3D magnetotelluric inversion with subdomain decomposition and zero-order minimum entropy constraint
Xinyu Wang, Hongzhu Cai, Xiangyun Hu, Lichao Liu, Shuang Liu, Jianhui Li, Qian Huang, Shiji Cheng
Abstract
ABSTRACT Recent advancements highlight the benefits of unstructured tetrahedral meshes in addressing magnetotelluric (MT) modeling and inversion challenges. However, geoelectromagnetic inverse problems continue to face significant obstacles, including differing resolution requirements between forward modeling and inversion meshes as well as the blurring of conductivity boundaries in inversion results. To address these issues, we develop an innovative mesh decoupling strategy for forward modeling and inversion meshes. The subdomain decomposition method is used to decompose the inversion model into a series of curved-surface polyhedral subdomains, which act as inversion cells while preserving detailed topographic features. These subdomains are further subdivided into dense tetrahedral elements to ensure forward-modeling accuracy. In addition, to effectively obtain a sharper and more focused subsurface image, we integrate a zero-order minimum entropy (ZeroME) constraint in the objective function of 3D MT inversion.

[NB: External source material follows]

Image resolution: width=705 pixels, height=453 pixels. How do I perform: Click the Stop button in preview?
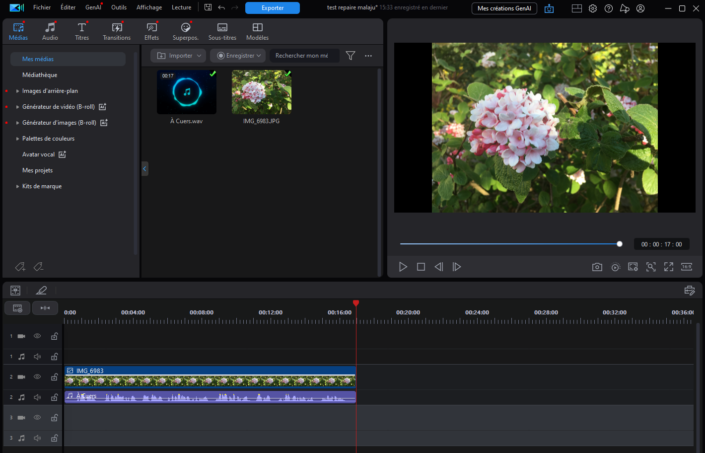(x=421, y=267)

This constraint facilitates the acquisition of resistivity images with clear boundaries without necessitating the specification of appropriate focusing parameters, thereby providing greater flexibility. Synthetic and field data tests demonstrate that our method efficiently and reliably recovers subsurface conductivity distributions. The subdomain decomposition significantly reduces memory requirements and improves inversion stability, while the ZeroME constraint delivers more distinct model boundaries compared with traditional regularization methods.